I was terrified of chickens as child. Before you judge me, I can assure you I came by it honestly and through no fault of my own.
Knowledge evolves, some people not so much. Those who come after us will probably consider our knowledge primitive and a joke.
So it’s natural that over seventy years ago our understanding of the nervous system was limited.
And so it was that a dead chicken and I met and shared a moment. One that freaked me out and caused me to fear chickens until my teens. It didn’t help that I grew up hearing about some paranoid chicken that ran around screaming about the sky falling.
The fact my interaction with a chicken corpse terrified the hell out of me is no surprise.
Funny how the memories the most years ago seem clearer now. I must have been three or four years old and at my grandmother’s house. She had just returned from the butcher and placed the dead chicken on the kitchen table.
I entered the room when she walked out to get something and while I stood staring at the naked bird, it leapt up off the table.
I did a quick Linda Blair move and started screaming.
My grandmother came in and for some reason she had trouble believing the chicken jumped.
Despite my fears and attempts to convince her I’m pretty sure she believed me as much as a woman who finds lipstick on her husband’s collar.
So the chicken and I shared a moment. Not a good one, where I was left believing I had seen a dead chicken arise from the dead.
Soon after when my grandfather took me out to visit relatives who owned a farm, it wouldn’t end pretty. A barnyard full of chickens came running at me, I freaked and wouldn’t let my grandfather put me down the entire time we were there.
Yep, the dye was cast and chickens and I were at an impasse. I believed when they were dead, they ought to stay that way. At least in my presence. And apparently, they didn’t.

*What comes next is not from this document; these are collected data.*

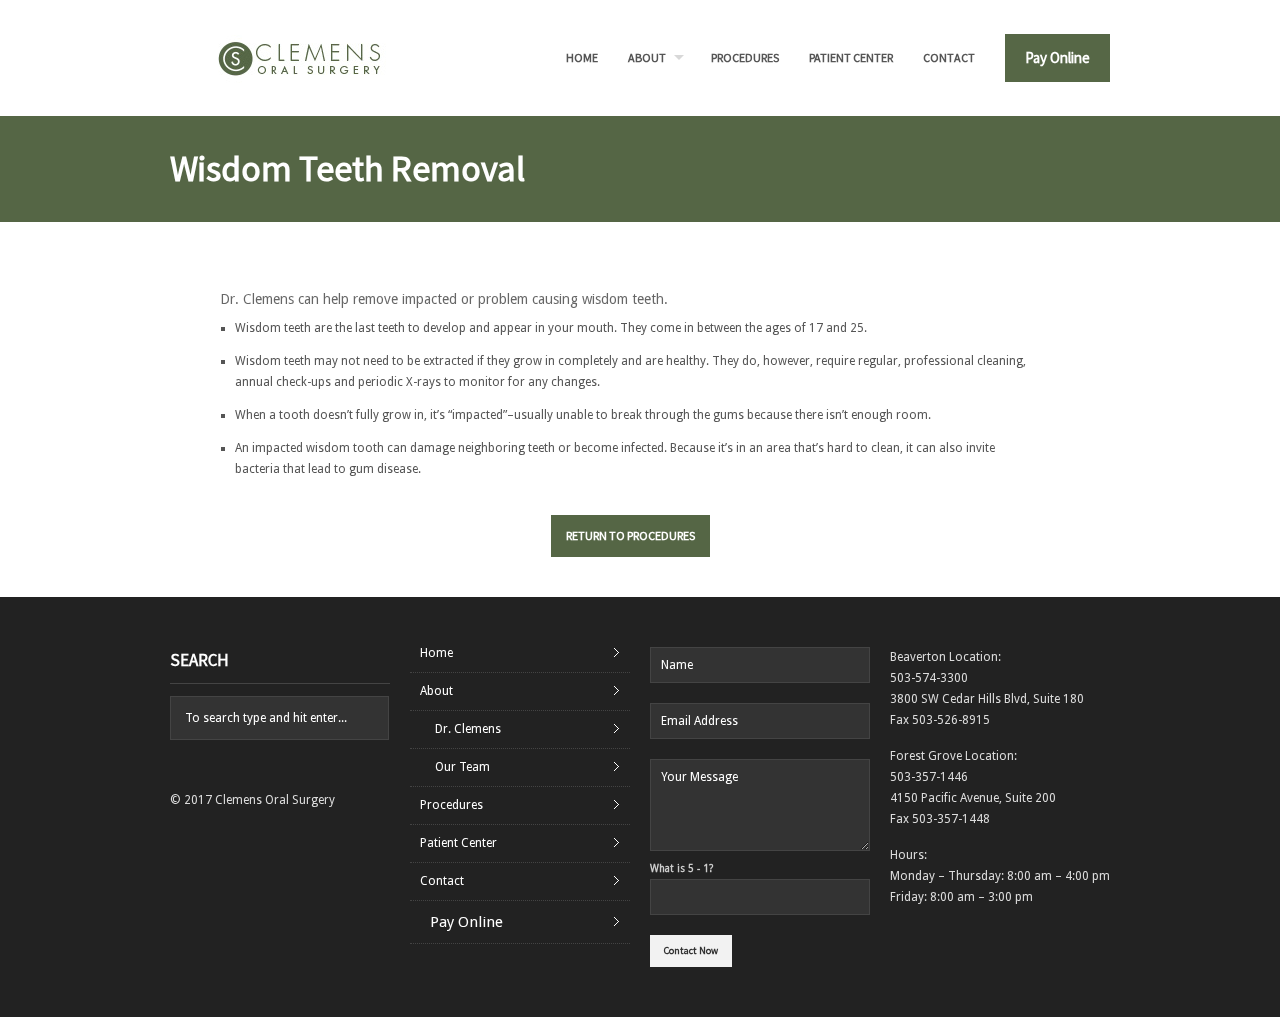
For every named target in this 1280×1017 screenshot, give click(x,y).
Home (582, 57)
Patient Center (851, 57)
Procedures (745, 57)
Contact (949, 57)
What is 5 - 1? (681, 868)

Of course now I understand that it wasn’t the chicken’s fault he had a zombie moment. It was the fact the nervous system can still act after death.

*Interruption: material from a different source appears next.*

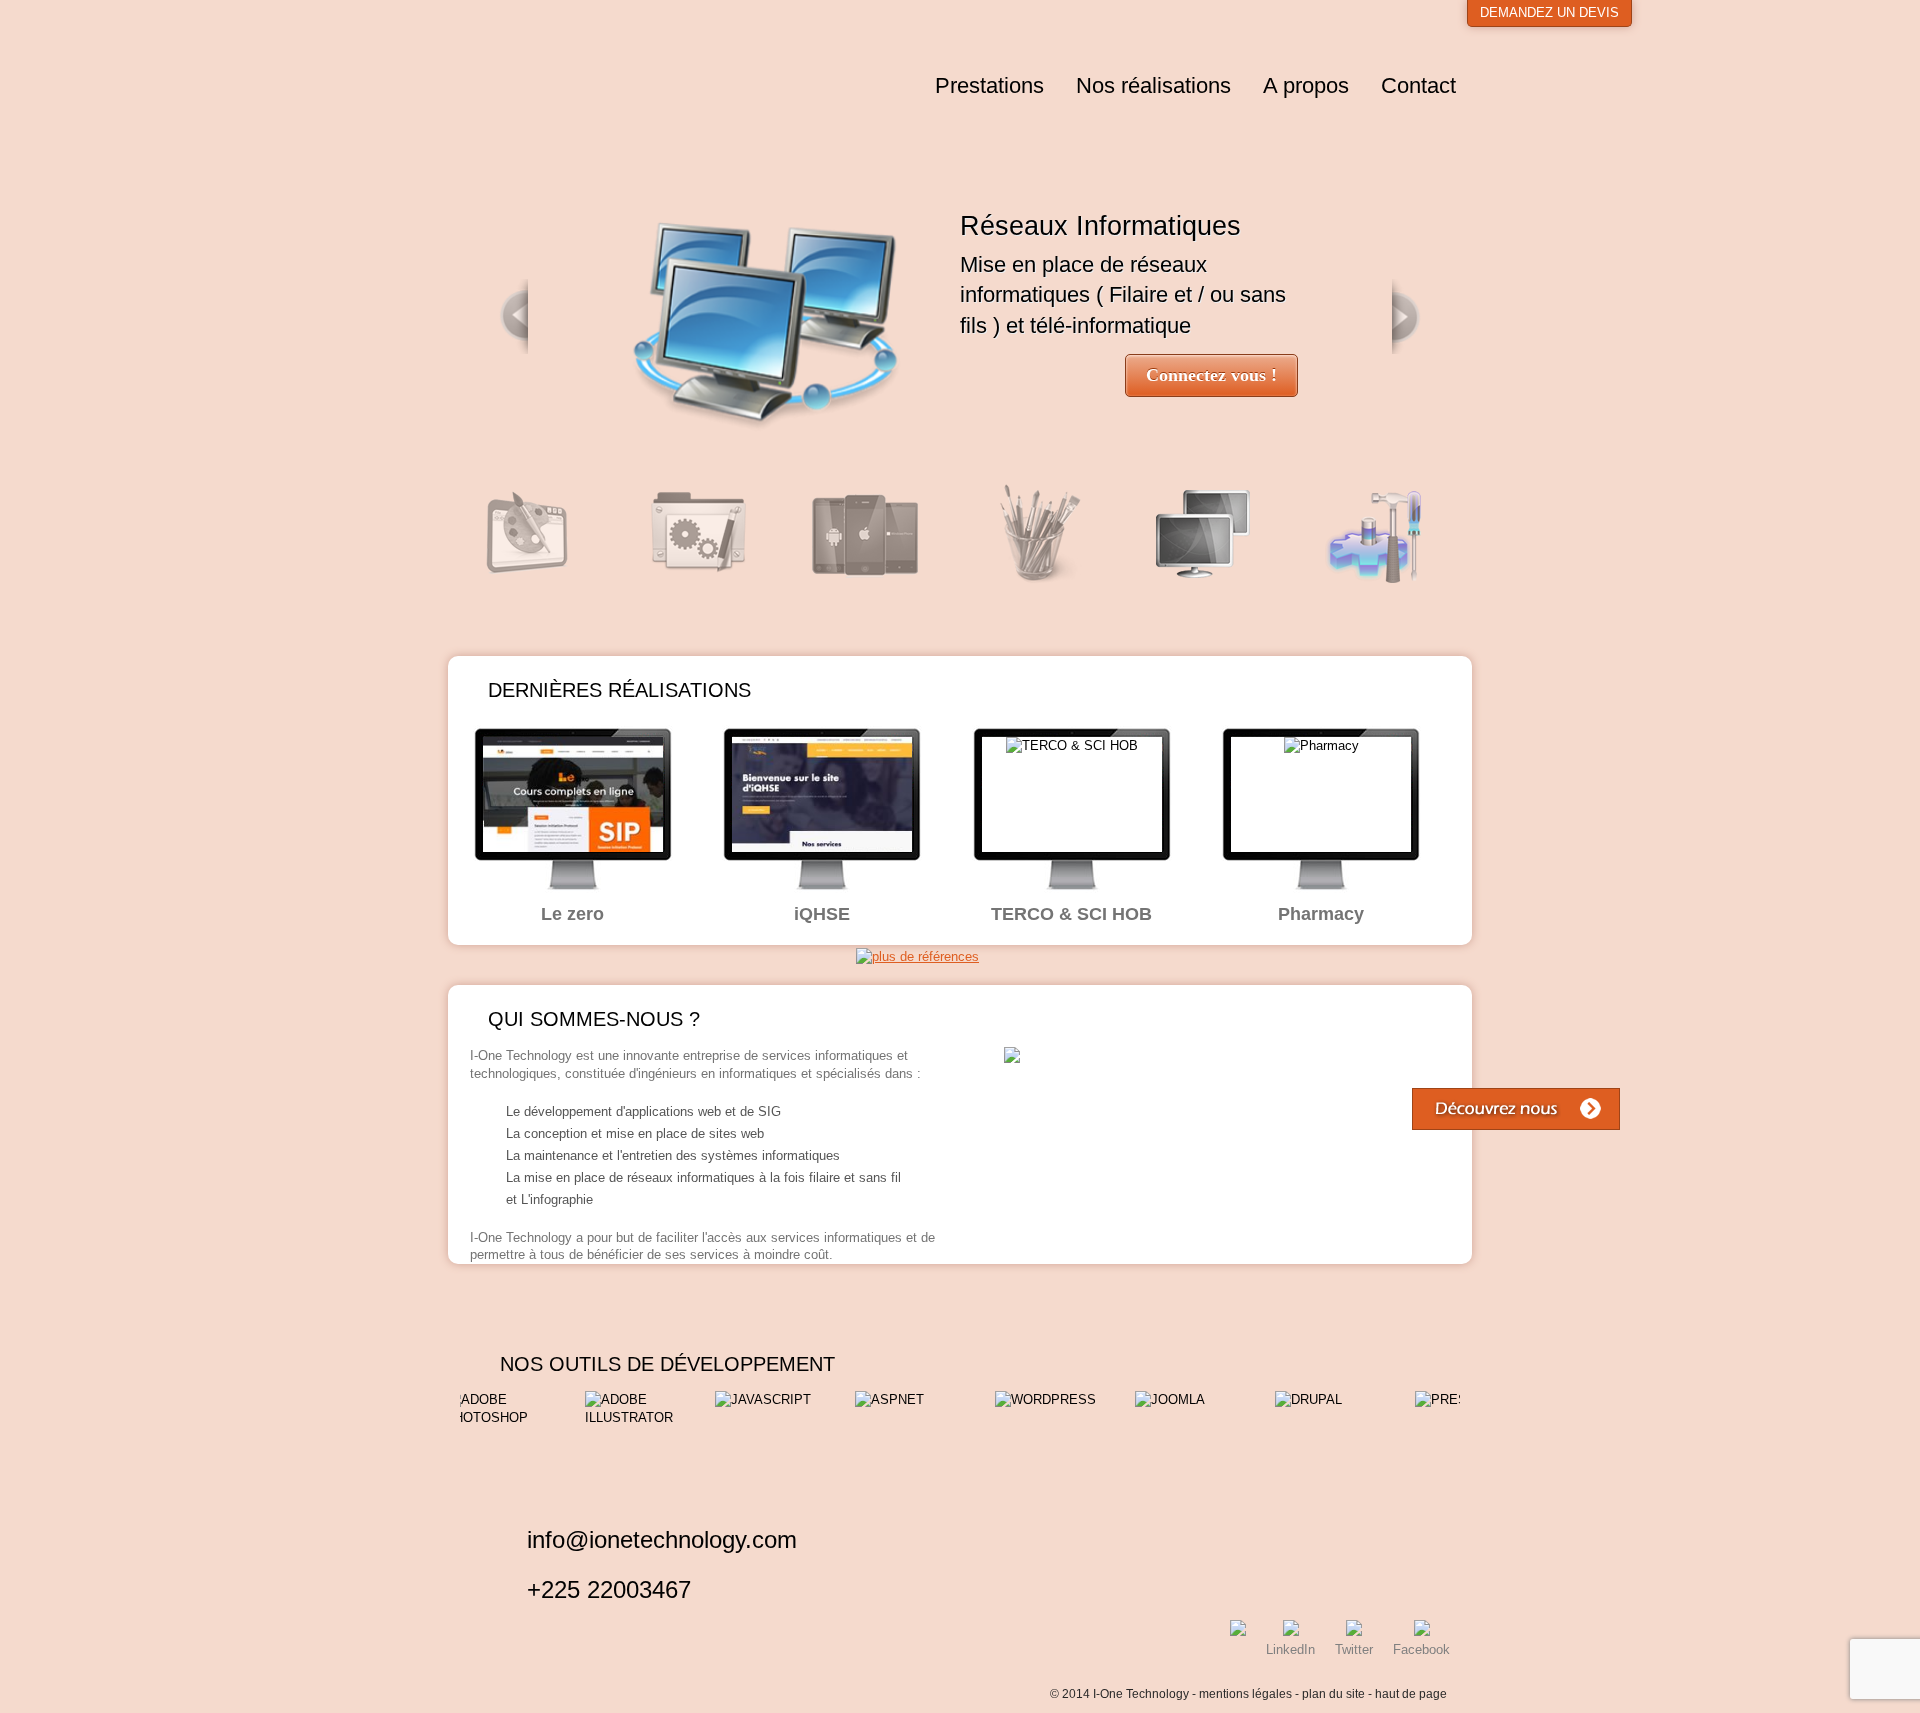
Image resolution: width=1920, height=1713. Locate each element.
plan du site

Today we understand these anatomical anomalies. But back then in olden days, not so much.
Wouldn’t it be amazing if fifty years from now we learned that eating ice cream with a chocolate chip cookie with a potato chip chaser creates a chemical reaction that causes weight loss? Or two brownies eaten together quickly can rev up your metabolism by double digits?
Or that jogging ages us by ten years or maybe that people who claim to be abducted by aliens, are actually the aliens?
So many things we were told as kids have been turned upside down by current knowledge and experimentation.
I learned this when my son was born. When I asked my pediatrician if I should feed him the same formula as my daughter, he said absolutely not it has too much fat content.
Well gee, Doc thanks for telling me now. So to my daughter it wasn’t my fault, don’t blame us moms for listening to the doctors.
As we still do today. And that’s scary.
We all wonder if that certain pill we took or that vaccine we were forced to take is actually a little stealth bullet waiting to shoot us somewhere down the line.
I guess despite the fact we all are a bit more skeptical of new drugs, new treatments and discoveries, we really have no choice in many cases.
When the data says go for it and our lives are at stake, we kinda have to.
I suppose I’m especially suspicious because of my dead chicken moment, but perhaps we all should be.
In many ways we are in a lose lose situation here.
Too many examples of drugs gone rogue and delivering unforeseen consequences have harmed and even killed people.
When I see an ad for a new treatment on TV and the list of side effects is longer than the ad for the pill, I find myself thinking, Damn, cancer, no liver, heart issues, and possible loss of my right arm. Never mind! My arthritis is sounding pretty good right now. Check please.
So perhaps that chicken did me a favor. If it made me suspicious of chickens rising from the dead, of pharmaceutical, companies touting new miracle drugs or a cure all for what ails you, so be it.
I’m grateful I’m a skeptic. Sure we need new medicines. Many have been amazing and done wonders to help keep people living longer and with more quality of life.
Yet, I still see that dead chicken on my grandmother’s table when I hear about a new miracle drug.
I’ll have to keep my belief in miracles to parting the red sea and a newborn baby.
In the meantime, I can’t worry about what they may find out twenty years from now when zombie poultry may start roaming the earth.